Em um ato de agressão sem precedentes, que ignora o direito internacional e a própria Constituição dos Estados Unidos, o presidente Donald Trump declarou unilateralmente neste sábado, 29 de novembro de 2025, o espaço aéreo da Venezuela como “fechado em sua totalidade”. A declaração, feita através de sua plataforma Truth Social, é um ato de guerra explícito, tomado sem a autorização do Conselho de Segurança da ONU – única entidade que poderia legitimar tal medida – e sem a aprovação do Congresso americano, requisito legal para qualquer declaração de guerra.
O post de Trump é dirigido a “todas as companhias aéreas, pilotos, traficantes de drogas e traficantes de pessoas”, uma escalada retórica que coloca a aviação civil no mesmo patamar de organizações criminosas e serve como pretexto para uma intervenção militar. Este ato solitário de Trump não é apenas ilegal, mas revela o cinismo sem limites de um império que utiliza a narrativa da “guerra às drogas” como um instrumento flexível de sua política externa, aplicado com fúria contra seus adversários e com clemência para seus aliados.
A hipocrisia desta declaração de guerra se torna grotesca quando contrastada com as ações de Trump apenas 24 horas antes. Na sexta-feira, às vésperas das eleições em Honduras, Trump prometeu publicamente o perdão presidencial a Juan Orlando Hernández, o ex-presidente hondurenho condenado por um júri em Nova York a 45 anos de prisão. O crime de Hernández não foi trivial: ele foi o pivô de uma das “maiores e mais violentas conspirações de narcotráfico do mundo”, segundo o próprio Departamento de Justiça dos EUA, facilitando a importação de mais de 400 toneladas de cocaína para os Estados Unidos – o equivalente a 4,5 bilhões de doses.
Enquanto Trump acusa a Venezuela de “narcoterrorismo” sem apresentar uma única prova, ele se prepara para perdoar um narcotraficante condenado pela justiça americana por inundar o país com drogas. A mensagem é clara: para os aliados dos EUA, o narcotráfico em escala industrial é perdoável; para os adversários, a mera acusação, mesmo que infundada, justifica um ato de guerra. A “guerra às drogas” é, portanto, uma farsa, uma ferramenta geopolítica para punir a desobediência e recompensar a subserviência.

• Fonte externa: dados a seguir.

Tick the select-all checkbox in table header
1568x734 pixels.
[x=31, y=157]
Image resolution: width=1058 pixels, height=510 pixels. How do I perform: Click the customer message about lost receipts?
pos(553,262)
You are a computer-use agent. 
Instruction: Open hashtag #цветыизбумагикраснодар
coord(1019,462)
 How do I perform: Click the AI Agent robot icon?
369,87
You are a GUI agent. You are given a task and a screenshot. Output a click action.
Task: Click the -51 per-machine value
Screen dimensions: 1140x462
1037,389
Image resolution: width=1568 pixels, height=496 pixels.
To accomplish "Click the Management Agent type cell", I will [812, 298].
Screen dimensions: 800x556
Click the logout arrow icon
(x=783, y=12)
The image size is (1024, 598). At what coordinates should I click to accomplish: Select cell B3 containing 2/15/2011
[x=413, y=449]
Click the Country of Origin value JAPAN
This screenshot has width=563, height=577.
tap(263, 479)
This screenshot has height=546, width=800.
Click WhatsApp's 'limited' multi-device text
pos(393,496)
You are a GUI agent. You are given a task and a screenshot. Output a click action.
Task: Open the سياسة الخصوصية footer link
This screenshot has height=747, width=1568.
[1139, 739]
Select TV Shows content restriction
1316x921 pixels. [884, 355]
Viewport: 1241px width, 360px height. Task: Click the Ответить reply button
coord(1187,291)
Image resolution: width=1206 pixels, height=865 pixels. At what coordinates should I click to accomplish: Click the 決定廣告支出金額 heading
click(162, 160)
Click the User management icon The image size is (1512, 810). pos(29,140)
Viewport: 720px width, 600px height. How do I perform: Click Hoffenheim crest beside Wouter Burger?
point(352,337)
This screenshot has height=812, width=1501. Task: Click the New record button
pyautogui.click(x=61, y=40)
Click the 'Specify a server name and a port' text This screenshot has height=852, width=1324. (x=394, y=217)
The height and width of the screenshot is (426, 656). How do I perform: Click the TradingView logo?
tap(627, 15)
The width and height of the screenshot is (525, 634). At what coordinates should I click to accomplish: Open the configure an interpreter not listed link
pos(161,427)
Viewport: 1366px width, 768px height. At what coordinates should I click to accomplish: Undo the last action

Este duplo padrão não é um desvio, mas a própria essência da política externa imperial. Ele se manifesta na forma como a mídia ocidental e os governos tratam diferentes violações de direitos humanos. Uma médica venezuelana é condenada a 30 anos de prisão por um áudio de WhatsApp criticando o governo, e o caso, corretamente, gera manchetes na BBC e em outros veículos como um exemplo de autoritarismo. No entanto, a mesma indignação se dissipa quando se trata dos aliados estratégicos do Ocidente.
Na Arábia Saudita, um regime que executou 345 pessoas em um único ano e que ordenou o assassinato e esquartejamento do jornalista Jamal Khashoggi, a régua é outra. O príncipe herdeiro Mohammed bin Salman, o mandante do crime segundo a própria inteligência americana, não é tratado como um pária, mas como um “reformador”, recebendo apertos de mão e contratos bilionários de armas. O governo Biden, seguindo a tradição de Trump e Obama, protegeu ativamente MBS de qualquer consequência legal pelo assassinato.
O mesmo cinismo se aplica à cobertura sobre Israel. A mesma BBC que se escandaliza com a prisão na Venezuela frequentemente minimiza ou ignora a realidade dos palestinos, que são presos por anos sem julgamento, torturados e mortos por um sistema de apartheid militar. O primeiro-ministro israelense, Benjamin Netanyahu, responsável por crimes de guerra, é recebido com aclamação na Casa Branca.
A declaração de guerra de Trump contra a Venezuela, portanto, não pode ser vista como um ato isolado. Ela é o ápice de uma longa história de hipocrisia, onde os conceitos de “direitos humanos”, “democracia” e “guerra às drogas” são esvaziados de seu significado e transformados em armas contra aqueles que desafiam a hegemonia americana. O perdão a um narcotraficante aliado enquanto se declara guerra a um adversário sob o mesmo pretexto não é apenas cinismo; é a confissão de que, para o império, não existem princípios, apenas interesses.